Required actions —
**A.** In the California news briefing below, condense the paragraph beginning "Crews moved to clear homeless encampments" into a short bulleted list that keeps its main facts.
**B.** According to the California news briefing below, why have naturalists in Northern California's ancient redwood groves kept the locations of the tallest trees secret? Answer in one to three sentences.

Passage to read —
========
Good morning. It’s Wednesday, July 31.
- People illegally climb California’s tallest redwoods.
- Parents of Bay Area Olympian want her to get a real job.
- And a photo tour of the state’s prettiest city halls.
Statewide
1.
Crews moved to clear homeless encampments in San Francisco on Tuesday, following through on a pledge by Mayor London Breed to launch a “very aggressive” crackdown. “No more encampments,” a police officer was heard telling one homeless man. “No more. This is what it’s come down to.” In a memo circulated on Tuesday, city officials said police officers would canvas cleared areas to ensure camps aren’t reestablished. Anyone who refuses to leave or accept housing, they said, would face “progressive penalties.” SF Standard
- Los Angeles embraced a different approach: openly rejecting Gov. Gavin Newsom’s push to clear encampments. N.Y. Times | NBC Los Angeles
2.
Naturalists working in Northern California’s ancient redwood groves have long embraced a code of secrecy, withholding the locations of the tallest trees for fear of inviting damaging attention. As coordinates have leaked online, however, a network of “ninja climbers” is now descending on some of the region’s most sensitive habitat. While they claim to love the forest, wrote reporter Ashley Harrell, “they also feel entitled to shoot lines into the trees with crossbows and climb on up, snapping bark and branches and disrupting the rare canopy ecosystem along the way.” SFGATE
Northern California
3.
========
Dataset content —
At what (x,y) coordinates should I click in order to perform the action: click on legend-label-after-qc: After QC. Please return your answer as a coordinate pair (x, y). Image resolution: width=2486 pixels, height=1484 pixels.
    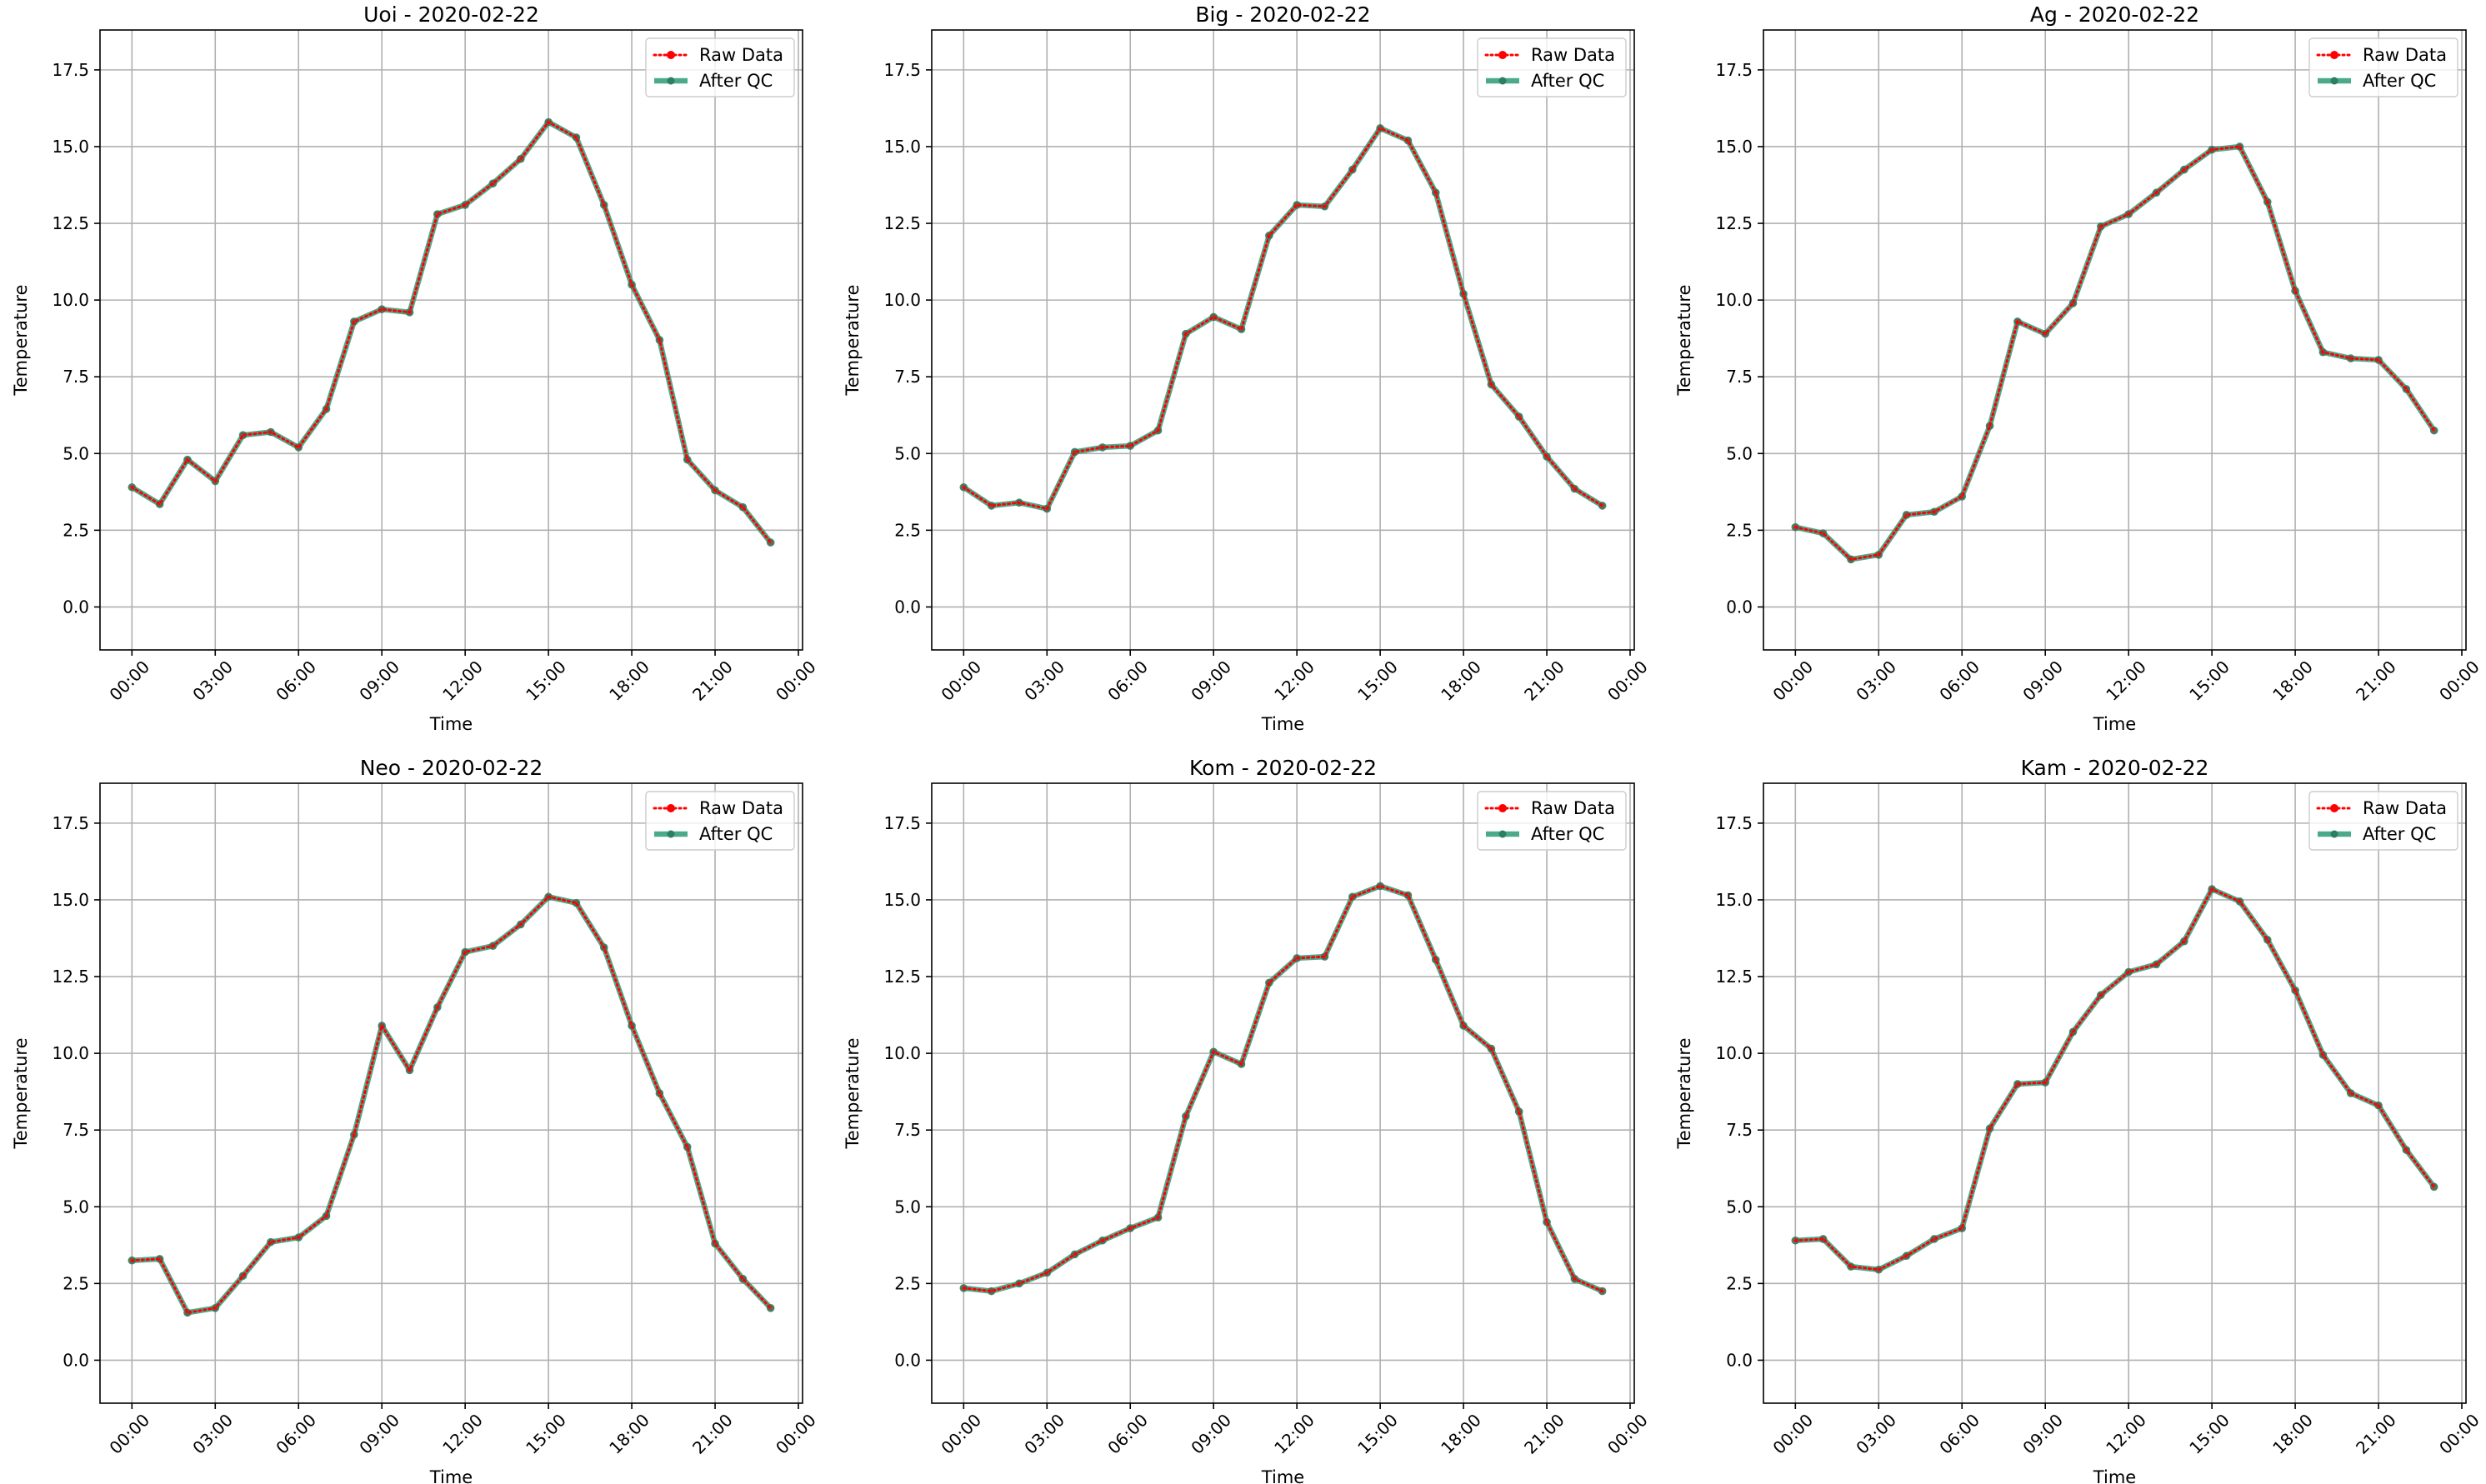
========
Solved tasks —
**A.**
- On Tuesday, crews began clearing homeless encampments in San Francisco, following through on Mayor London Breed's pledge of a "very aggressive" crackdown.
- A police officer was heard telling a homeless man, "No more encampments."
- A city memo said police would canvas cleared areas to keep camps from being reestablished.
- People who refuse to leave or accept housing face "progressive penalties."

**B.** They withheld the locations because they feared that publicizing them would invite damaging attention to the trees.